In consideration of the agreement by the Initial Purchasers to offer and sell the Securities, and of other good and valuable consideration the receipt and sufficiency of which is hereby acknowledged, the undersigned agrees that, subject to the terms of this letter, during the period specified in the following paragraph (the “Lock-Up Period”), the undersigned will not offer, sell, contract to sell, pledge, grant any option to purchase, make any short sale or otherwise dispose of any shares of common stock, par value $0.01 per share (the “Common Stock”) of the Company, or any options or warrants to purchase any shares of Common Stock of the Company, or any securities convertible into, exchangeable for or that represent the right to receive shares of Common Stock of the Company, whether now owned or hereinafter acquired, owned directly by the undersigned (including holding as a custodian) or with respect to which the undersigned has beneficial ownership within the rules and regulations of the SEC (collectively the "Undersigned's Shares"). The foregoing restriction is expressly agreed to preclude the undersigned from engaging in any hedging or other transaction which is designed to or which reasonably could be expected to lead to or result in a sale or disposition of the Undersigned’s Shares even if they would be disposed of by someone other than the undersigned. Such prohibited hedging or other transactions would include without limitation any short sale or any purchase, sale or grant of any right (including without limitation any put or call option) with respect to any of the Undersigned’s Shares or with respect to any security that includes, relates to, or derives any significant part of its value from them. In addition, the undersigned shall not, during the Lock-Up period, publicly announce its intention to engage in any of the foregoing activities.
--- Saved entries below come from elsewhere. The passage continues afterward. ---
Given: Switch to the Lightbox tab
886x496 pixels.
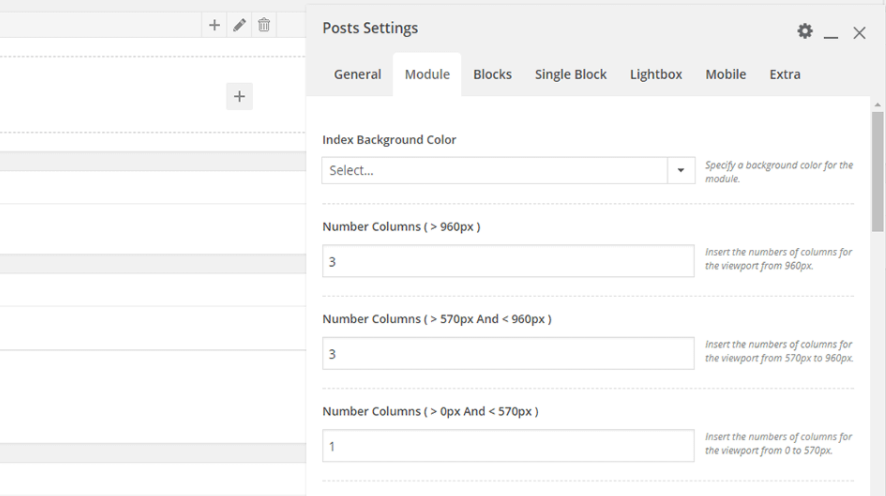Looking at the screenshot, I should [656, 74].
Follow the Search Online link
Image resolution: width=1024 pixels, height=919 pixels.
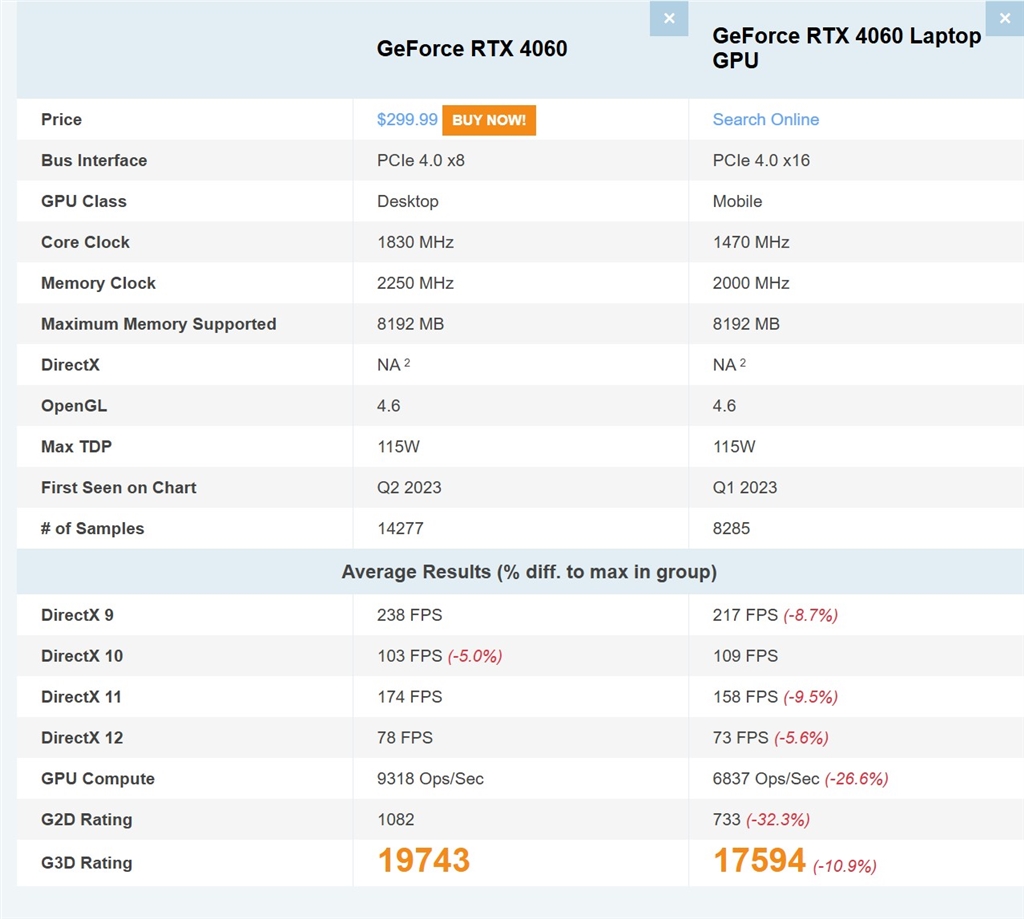(765, 119)
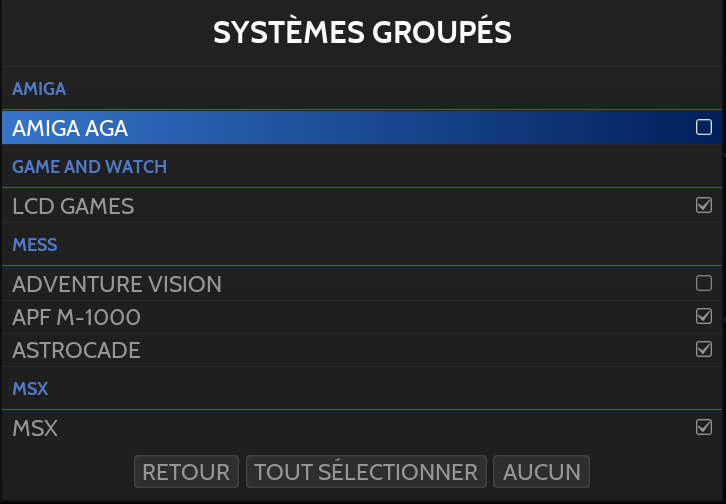Pick the ASTROCADE list item
Viewport: 726px width, 504px height.
[x=76, y=350]
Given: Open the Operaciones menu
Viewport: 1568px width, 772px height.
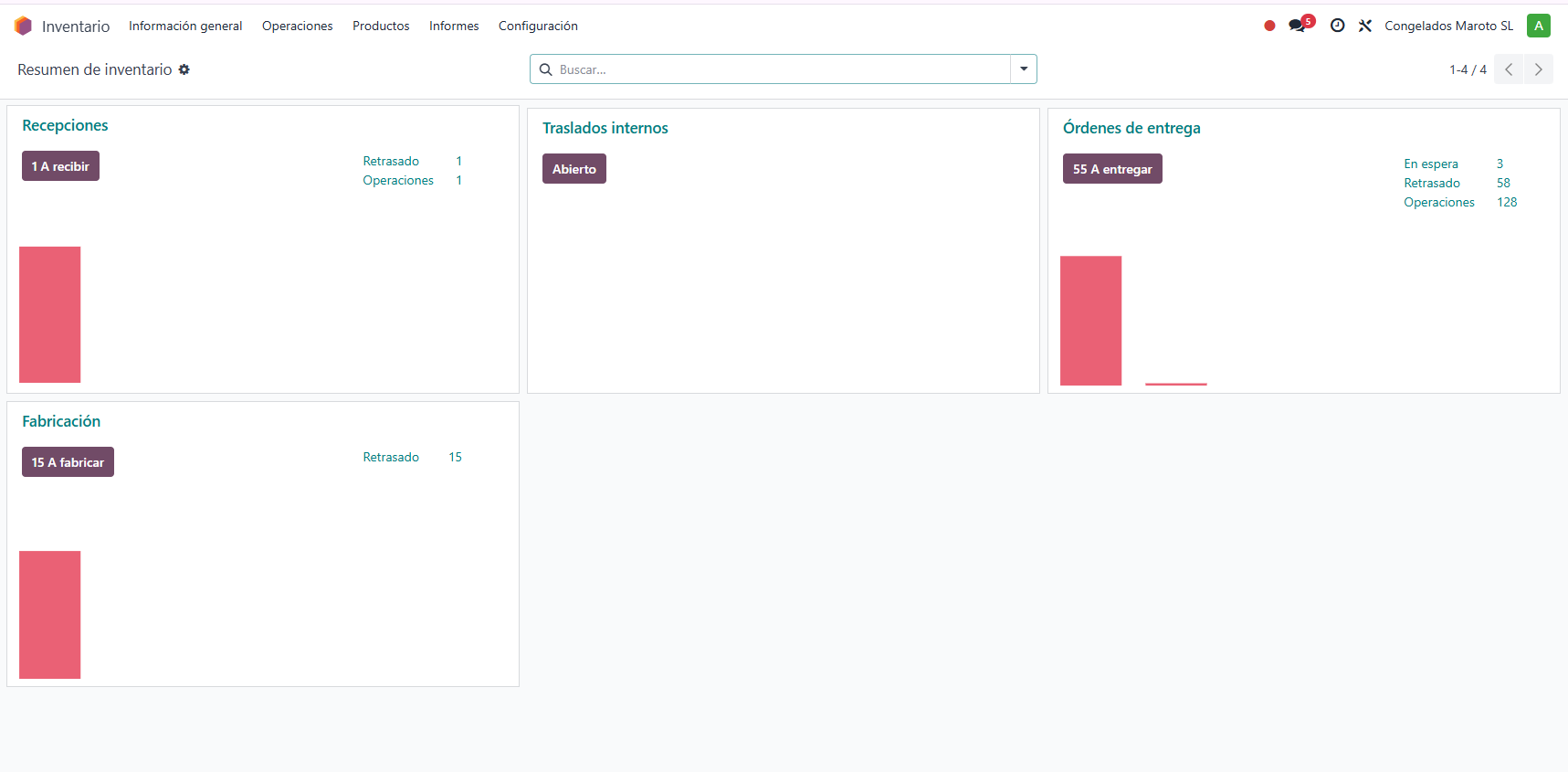Looking at the screenshot, I should coord(297,26).
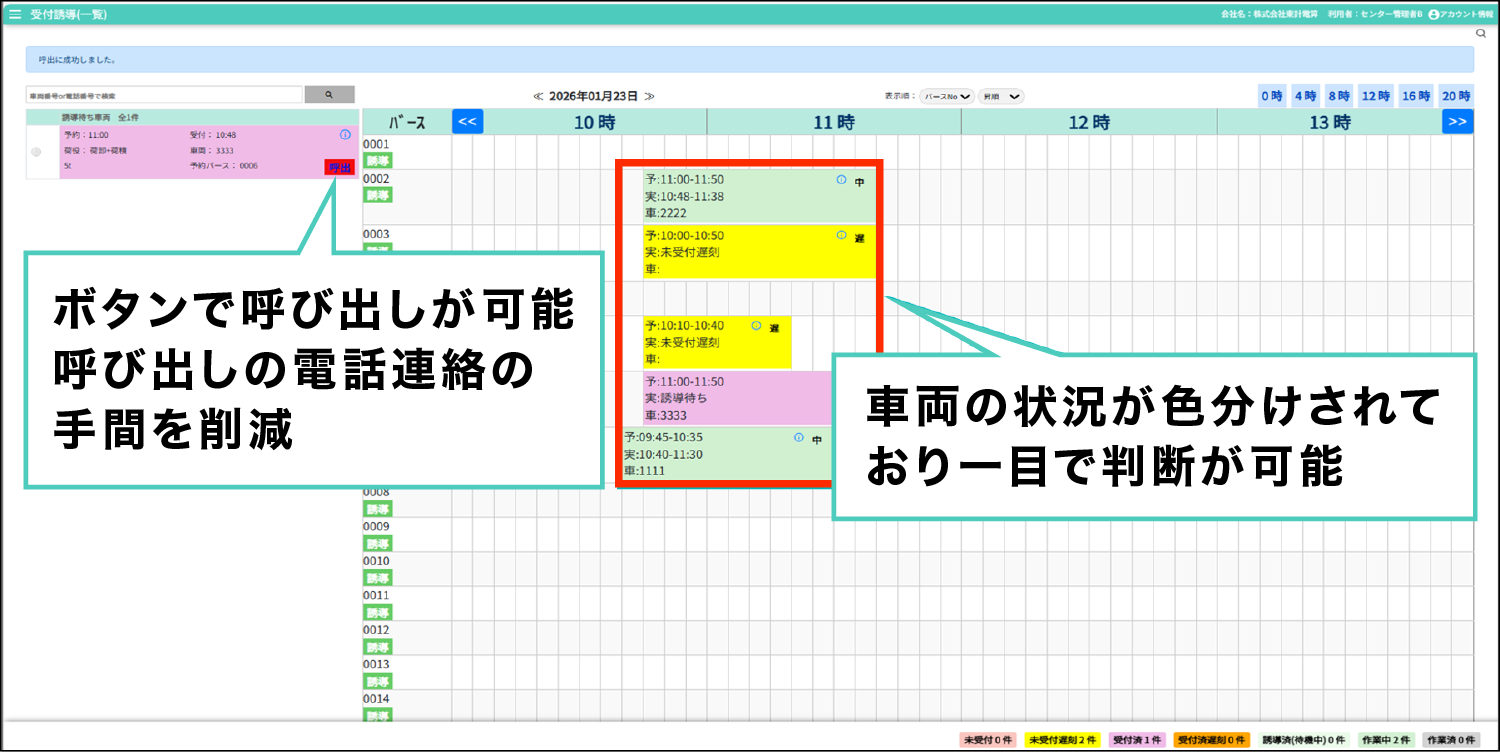
Task: Click info icon on 車:2222 schedule block
Action: (841, 181)
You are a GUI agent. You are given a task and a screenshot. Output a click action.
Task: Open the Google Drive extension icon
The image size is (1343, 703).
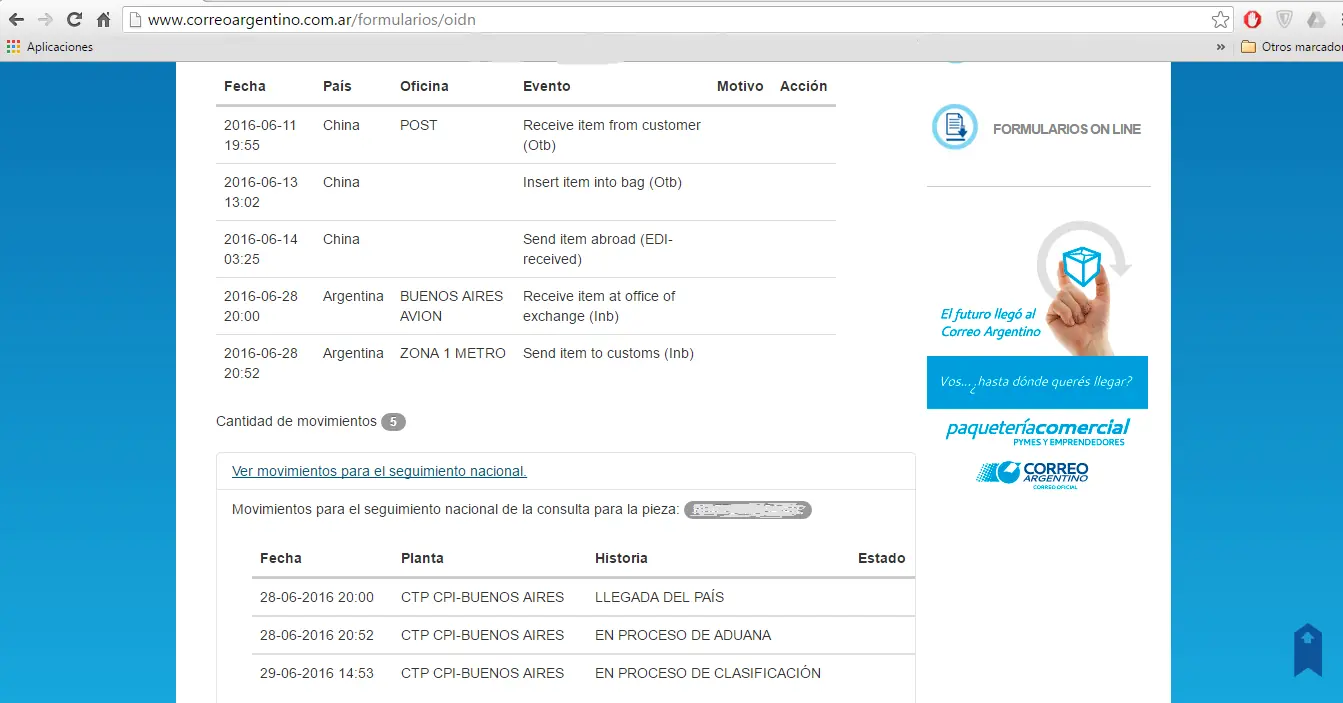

The initial Lock-Up Period will commence on the date of this Lock-Up Agreement and continue for 90 days after the date of the Purchase Agreement; provided, however, that if (1) during the last 17 days of the initial Lock-Up Period, the Company releases earnings results or announces material news or a material event relating to the Company or (2) prior to the expiration of the initial Lock-Up Period, the Company announces that it will release earnings results during the 15-day period following the last day of the initial Lock-Up Period, then in each case the Lock-Up Period will be automatically extended until the expiration of the 18-day period beginning on the date of release of the earnings results or the announcement of the material news or material event, as applicable, unless the Representatives waive, in writing, such extension.
The undersigned hereby acknowledges that the Company has agreed in the Purchase Agreement to provide written notice of any event that would result in an extension of the Lock-Up Period pursuant to the previous paragraph to the undersigned (in accordance with Section 13 of the Purchase Agreement) and agrees that any such notice properly delivered will be deemed to have been given to, and received by, the undersigned. The undersigned hereby further agrees that, prior to engaging in any transaction or taking any other action that is subject to the terms of this Lock-Up Agreement during the period from the date of this Lock-Up Agreement to and including the 34th day following the expiration of the initial Lock-Up Period, it will give notice thereof to the Company and will not consummate such transaction or take any such action unless it has received written confirmation from the Company that the Lock-Up Period (as such may have been extended pursuant to the previous paragraph) has expired.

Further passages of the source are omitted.